Moment "déterminant" dans le processus de paix à Chypre (président chypriote)

Chypre se trouve à un moment crucial du processus destiné à réunifier cette île divisée depuis plus de 40 ans, a estimé samedi le président chypriote Nicos Anastasiades tout en reconnaissant des divergences persistantes avec les Chypriotes turcs.

"Nous nous trouvons face à des développements déterminants pour le futur de notre patrie", a souligné le président chypriote dans son message de Pâques en évoquant les pourparlers de paix sous l'égide des Nations unies.

Chypre est divisée depuis l'invasion en 1974 des troupes turques dans le tiers nord de cette île méditerranéenne, en réponse à un coup d'Etat qui visait à rattacher le pays à la Grèce et avait suscité l'inquiétude de la minorité chypriote turque.
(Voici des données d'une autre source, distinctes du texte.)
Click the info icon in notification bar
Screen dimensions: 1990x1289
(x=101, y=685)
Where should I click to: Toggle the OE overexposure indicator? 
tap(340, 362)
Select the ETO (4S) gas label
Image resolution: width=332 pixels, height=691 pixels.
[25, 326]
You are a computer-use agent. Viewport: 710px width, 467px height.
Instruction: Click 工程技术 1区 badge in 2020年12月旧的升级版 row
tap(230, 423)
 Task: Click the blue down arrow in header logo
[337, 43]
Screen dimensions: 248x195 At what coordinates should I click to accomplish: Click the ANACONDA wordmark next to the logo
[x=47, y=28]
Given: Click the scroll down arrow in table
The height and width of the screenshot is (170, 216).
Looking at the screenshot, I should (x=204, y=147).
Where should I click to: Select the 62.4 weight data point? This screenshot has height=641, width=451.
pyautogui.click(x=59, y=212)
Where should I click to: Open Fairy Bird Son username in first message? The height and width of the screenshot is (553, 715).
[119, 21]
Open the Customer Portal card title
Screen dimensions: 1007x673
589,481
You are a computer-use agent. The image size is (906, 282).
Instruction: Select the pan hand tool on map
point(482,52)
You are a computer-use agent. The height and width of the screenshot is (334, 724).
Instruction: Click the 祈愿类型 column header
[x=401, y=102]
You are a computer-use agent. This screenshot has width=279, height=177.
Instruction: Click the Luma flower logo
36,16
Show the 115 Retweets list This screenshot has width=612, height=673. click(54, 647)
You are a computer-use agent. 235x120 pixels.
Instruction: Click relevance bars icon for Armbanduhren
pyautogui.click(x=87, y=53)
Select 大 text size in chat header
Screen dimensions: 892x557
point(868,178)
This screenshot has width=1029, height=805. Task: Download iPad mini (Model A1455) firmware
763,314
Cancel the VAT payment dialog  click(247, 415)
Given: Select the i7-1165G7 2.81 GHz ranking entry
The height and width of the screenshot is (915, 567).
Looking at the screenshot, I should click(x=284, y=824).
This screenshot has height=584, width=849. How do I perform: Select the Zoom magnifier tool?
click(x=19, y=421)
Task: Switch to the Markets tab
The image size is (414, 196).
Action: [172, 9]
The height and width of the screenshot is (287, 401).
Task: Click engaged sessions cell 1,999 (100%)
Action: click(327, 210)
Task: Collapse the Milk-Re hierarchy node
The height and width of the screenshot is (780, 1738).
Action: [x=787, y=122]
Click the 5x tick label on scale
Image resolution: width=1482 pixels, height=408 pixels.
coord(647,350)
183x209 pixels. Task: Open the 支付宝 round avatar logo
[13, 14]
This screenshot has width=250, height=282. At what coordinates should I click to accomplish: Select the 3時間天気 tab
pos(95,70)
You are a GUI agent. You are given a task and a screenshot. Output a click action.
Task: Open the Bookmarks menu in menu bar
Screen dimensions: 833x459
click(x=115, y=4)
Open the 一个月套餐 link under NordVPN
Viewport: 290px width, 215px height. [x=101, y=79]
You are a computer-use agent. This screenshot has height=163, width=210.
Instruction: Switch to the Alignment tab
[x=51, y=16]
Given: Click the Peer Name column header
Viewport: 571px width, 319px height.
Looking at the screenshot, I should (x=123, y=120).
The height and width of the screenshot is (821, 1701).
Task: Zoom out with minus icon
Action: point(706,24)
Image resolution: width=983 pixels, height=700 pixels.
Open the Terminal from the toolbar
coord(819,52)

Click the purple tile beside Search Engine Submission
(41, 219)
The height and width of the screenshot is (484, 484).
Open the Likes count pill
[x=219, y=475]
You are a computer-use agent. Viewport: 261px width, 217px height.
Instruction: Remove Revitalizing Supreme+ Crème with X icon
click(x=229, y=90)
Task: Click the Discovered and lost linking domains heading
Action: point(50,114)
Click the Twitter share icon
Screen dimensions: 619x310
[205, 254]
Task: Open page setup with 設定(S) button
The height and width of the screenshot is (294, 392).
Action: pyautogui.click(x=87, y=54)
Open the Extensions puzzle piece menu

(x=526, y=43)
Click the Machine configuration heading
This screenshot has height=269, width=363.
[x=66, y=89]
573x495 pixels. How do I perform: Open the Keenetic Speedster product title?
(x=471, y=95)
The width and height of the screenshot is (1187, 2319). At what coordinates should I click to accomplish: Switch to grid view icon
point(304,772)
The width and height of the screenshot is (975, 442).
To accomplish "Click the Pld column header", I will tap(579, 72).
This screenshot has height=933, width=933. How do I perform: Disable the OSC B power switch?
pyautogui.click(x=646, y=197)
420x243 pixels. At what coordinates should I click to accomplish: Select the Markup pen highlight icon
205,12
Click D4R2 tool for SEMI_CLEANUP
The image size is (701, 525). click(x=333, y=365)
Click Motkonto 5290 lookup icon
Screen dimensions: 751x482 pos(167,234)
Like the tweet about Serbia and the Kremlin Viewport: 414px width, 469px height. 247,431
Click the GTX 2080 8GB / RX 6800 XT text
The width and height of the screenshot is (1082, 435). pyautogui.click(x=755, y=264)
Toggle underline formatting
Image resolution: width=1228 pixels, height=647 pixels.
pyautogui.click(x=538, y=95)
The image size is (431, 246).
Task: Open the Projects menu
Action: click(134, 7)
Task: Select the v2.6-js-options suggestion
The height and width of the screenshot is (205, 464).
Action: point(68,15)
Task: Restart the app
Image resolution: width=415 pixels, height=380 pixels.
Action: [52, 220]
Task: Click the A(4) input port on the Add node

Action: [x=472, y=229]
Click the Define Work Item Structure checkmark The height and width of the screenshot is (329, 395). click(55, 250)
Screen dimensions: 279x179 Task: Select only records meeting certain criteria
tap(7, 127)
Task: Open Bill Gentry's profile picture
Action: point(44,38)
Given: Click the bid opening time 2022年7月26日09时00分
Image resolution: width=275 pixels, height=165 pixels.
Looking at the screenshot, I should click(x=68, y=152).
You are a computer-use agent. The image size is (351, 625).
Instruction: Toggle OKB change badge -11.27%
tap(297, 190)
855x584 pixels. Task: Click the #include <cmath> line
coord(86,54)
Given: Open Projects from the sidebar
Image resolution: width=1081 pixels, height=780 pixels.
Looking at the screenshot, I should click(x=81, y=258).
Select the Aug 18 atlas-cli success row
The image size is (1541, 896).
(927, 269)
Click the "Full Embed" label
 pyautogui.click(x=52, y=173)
La République de Chypre, dont M. Anastasiades est le président et qui est la seule reconnue par la communauté internationale, ne s'exerce de facto que sur la partie sud de l'île où vivent les Chypriotes grecs.

Le tiers nord, peuplé majoritairement de Chypriotes turcs, est dirigé par la République turque de Chypre du nord, une entité reconnue uniquement par la Turquie.

Les négociations de paix lancées en mai 2015 sont vues par les analystes comme la meilleure chance de conclure un accord de réunification, même si elles continuent de buter notamment sur la question de la répartition territoriale entre les deux futures entités qui constitueraient un Etat réunifié.

Après plusieurs épisodes de blocage, le président Anastasiades et le leader des chypriotes turcs Mustafa Akinci sont tombés d'accord pour relancer les pourparlers, la prochaine réunion étant prévue le 20 avril.

"Si nous voulons trouver une solution acceptable pour la population, nous devons établir des conditions qui nous permettent de vivre dans un Etat européen bien organisé, sans dysfonctionnements ni blessures ouvertes", a estimé M. Anastasiades.

Les progrès réalisés au cours des dernières négociations ont été en grande partie le fruit de la relation personnelle entre M. Anastasiades et M. Akinci.

Des facteurs comme l'élection présidentielle dans la partie sud de l'île (chypriote grecque) et des dissensions au sujet des permis d'exploration de gaz offshore accordés par la république de Chypre à des compagnies énergétiques pourraient peser sur les négociations à venir.

Tout accord de paix devra être approuvé par référendum dans chaque partie de l'île.